• _Activity_: Find every line in the records below that contains "icon", and copy it.

• _Provided records_:
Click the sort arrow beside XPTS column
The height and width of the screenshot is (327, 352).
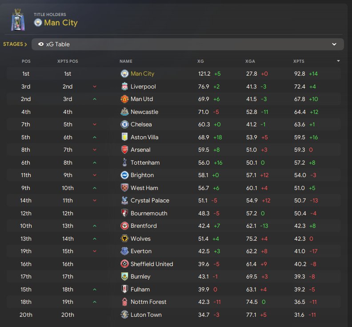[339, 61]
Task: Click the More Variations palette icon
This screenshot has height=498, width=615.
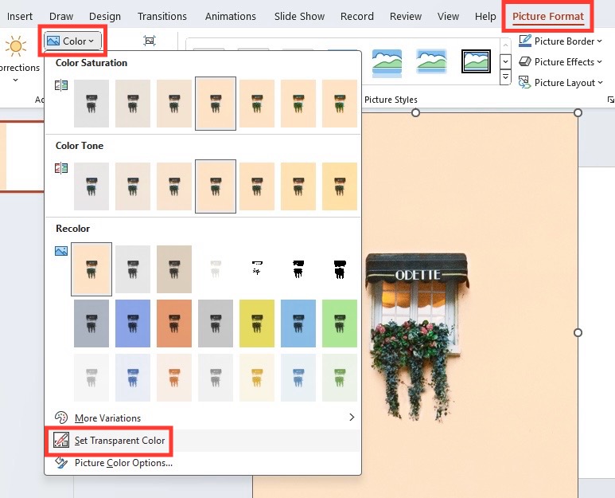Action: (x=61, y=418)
==
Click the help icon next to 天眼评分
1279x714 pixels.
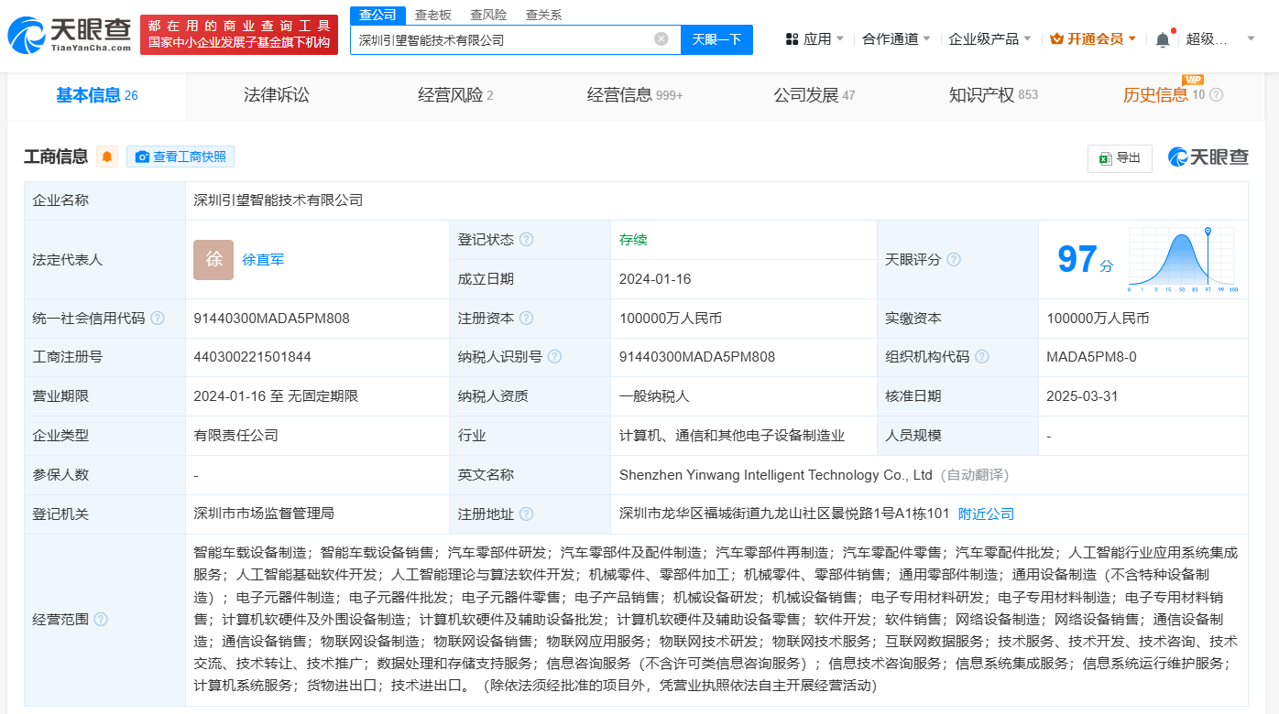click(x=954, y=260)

• _Expected answer_:
Task: Click the More Variations palette icon
Click the help icon next to 天眼评分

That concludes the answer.